Isla Isabel, a natural sanctuary
For travelers that value close contact with nature, Isla Isabel is a paradise with spectacular underwater landscapes and a fantastic diversity of marine species and birds extending across some two thousand square kilometers.
This is home to the Blue-Footed Booby and the Yellow-Footed Brown Booty, although occasionally a Red-Footed Booby can also be sighted. The most numerous, however, are the common frigate birds (Fragata magnificens). Many bird species depend on the island as their only nesting ground, which is why this place has become a refuge for these endemic species.
The underwater life just as amazing: manta rays, humpback whales, the unique whale shark, and beautiful coral can be found here, as well as 79 species of fish—all awaiting recreational and professional divers. And there aren’t very many coral reefs in this part of the world, so this island a priceless treasure.

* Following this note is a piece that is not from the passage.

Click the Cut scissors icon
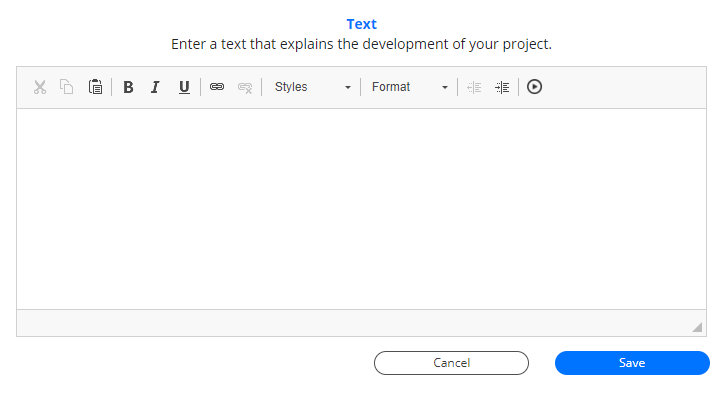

National Park and Protected Area
Isla Isabel was declared a National Park in 1980, a Protected Natural Area in the year 2000, and a Ramsar Site (a wetland of international importance) in 2003. The first man ever recorded to have set foot on the island was French sea captain Abel Aubert Dupetit Thouars (August 3, 1793 – March 16, 1864) back in 1863. The story of his visit can be found in his memoir titled Voyage Around the World Aboard the Frigate Venus.
If you’ve already decided on visiting this Natural Protected Area, it’s important to know that because of its delicate natural balance visitors are limited to very short stays and only with a special permit, normally for only a day or two so as not to disturb the ecosystem. These permits are most frequently granted to birdwatching groups. Those who wish to overnight on the island must be prepared to use sleeping tents, but without disturbing the environment.
Tours from San Blas to the island are operated by adventure companies such as Pipilas Tours www.sanblasfishing.com or Experiencias Ecoturísticas Mata (Ecomata) www.ecomata.com.mx, which offers itineraries and supplies to facilitate this experience. It’s highly recommended you follow all the rules and regulations for the protection and care of the area.
Among the top activities to be enjoyed are whale and dolphin watching, swimming with the whale sharks, hiking, birdwatching, sport fishing, snorkeling, star gazing, camping, and more.
Swim with a whale shark
One of the most sought-after activities for thrill-seekers is a swim with a whale shark, considered the largest fish on the planet (some can reach up to 15 meters in length and weigh up to 13 tons). Even though their size is imposing they are completely harmless, since they feed solely on plankton. Swimming with these sharks is very safe and can be done from November through March.
HOW TO GET THERE
Isla Isabel is located 61 km northwest of the Islas Marías archipelago and 70 km northwest of the Port of San Blas by seas. The closest point to the reserve is the beach at Boca de Camichín in Santiago Ixcuintla.